If an individual suffers from low neurotransmitter production, they are more susceptible to depression. When one has low excitatory neurotransmitters, they are more vulnerable to dependence on stimulant drugs. While, if one has low inhibitory neurotransmitters, the person may suffer from anxiety disorders. Disorders that are found to have a high occurrence in people with a low number of these limbic system neurotransmitters usually show to have eating disorders, sleep disorders, and obsessive/compulsive disorders, along with ADD or ADHD.
Other potential damage could be done to the limbic system after one suffers from a heart attack. In a study done with rats, “apoptosis of the limbic system was found to occur after the rat suffered from a myocardial infarction (heart attack)” (B.P. Wann et al).
Huntington’s disease causes damage to the caudate nucleus, which affects communication of the limbic system with the frontal lobes. The caudate nucleus acts as a relay station in between. “As the connections degenerate, the activity-initiating frontal lobes are disconnected from the emotion processing center of the brain, producing apathy, a common symptom of Huntington’s disease.”

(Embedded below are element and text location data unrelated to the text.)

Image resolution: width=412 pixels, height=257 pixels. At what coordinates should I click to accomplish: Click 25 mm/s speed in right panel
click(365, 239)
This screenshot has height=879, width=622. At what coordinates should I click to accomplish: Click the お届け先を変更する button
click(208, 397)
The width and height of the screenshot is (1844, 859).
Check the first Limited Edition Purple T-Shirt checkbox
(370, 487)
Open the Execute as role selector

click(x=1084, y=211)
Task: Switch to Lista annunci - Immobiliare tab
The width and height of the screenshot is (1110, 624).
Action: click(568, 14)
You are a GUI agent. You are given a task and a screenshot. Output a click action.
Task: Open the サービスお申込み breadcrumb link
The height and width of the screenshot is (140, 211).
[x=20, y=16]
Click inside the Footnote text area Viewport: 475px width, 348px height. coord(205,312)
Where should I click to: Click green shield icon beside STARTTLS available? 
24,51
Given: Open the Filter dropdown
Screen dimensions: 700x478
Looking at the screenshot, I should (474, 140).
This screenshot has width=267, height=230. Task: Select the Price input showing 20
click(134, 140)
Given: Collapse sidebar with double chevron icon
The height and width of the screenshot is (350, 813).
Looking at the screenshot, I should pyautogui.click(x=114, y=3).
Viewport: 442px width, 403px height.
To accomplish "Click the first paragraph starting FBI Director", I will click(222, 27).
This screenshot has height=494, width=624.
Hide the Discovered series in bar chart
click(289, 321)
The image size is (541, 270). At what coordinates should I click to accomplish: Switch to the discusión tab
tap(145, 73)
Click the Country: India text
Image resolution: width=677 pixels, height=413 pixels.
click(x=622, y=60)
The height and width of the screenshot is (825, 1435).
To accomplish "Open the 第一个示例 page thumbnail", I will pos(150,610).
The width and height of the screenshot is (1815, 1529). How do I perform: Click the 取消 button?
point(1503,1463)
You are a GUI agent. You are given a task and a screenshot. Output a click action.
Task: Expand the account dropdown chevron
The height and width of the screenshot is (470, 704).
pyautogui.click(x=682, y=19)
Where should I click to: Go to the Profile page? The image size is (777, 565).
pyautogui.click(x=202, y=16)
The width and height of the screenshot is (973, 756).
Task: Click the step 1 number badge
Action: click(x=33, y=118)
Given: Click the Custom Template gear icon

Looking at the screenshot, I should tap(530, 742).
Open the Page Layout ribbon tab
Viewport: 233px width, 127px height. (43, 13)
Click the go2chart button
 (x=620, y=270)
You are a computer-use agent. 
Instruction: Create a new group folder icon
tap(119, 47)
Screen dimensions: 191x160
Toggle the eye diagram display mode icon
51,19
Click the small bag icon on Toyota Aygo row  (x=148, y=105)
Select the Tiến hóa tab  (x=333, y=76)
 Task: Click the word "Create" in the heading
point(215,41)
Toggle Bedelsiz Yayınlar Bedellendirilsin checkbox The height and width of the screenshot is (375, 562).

As we have seen, the structures of the limbic system are vital to what sets us apart from other organisms in the animal kingdom. It was stated by researchers that “the nucleus accumbens is a major anatomical link between the limbic system and the motor system, providing a means by which ‘motivational-emotional determinants of behavior become transformed into actions’” (Vanderwolf et al). Because this system is responsible for the sexual drives, emotions, memories, and hormonal body regulations we experience, it can collectively be held responsible for those characteristics which make us all human beings.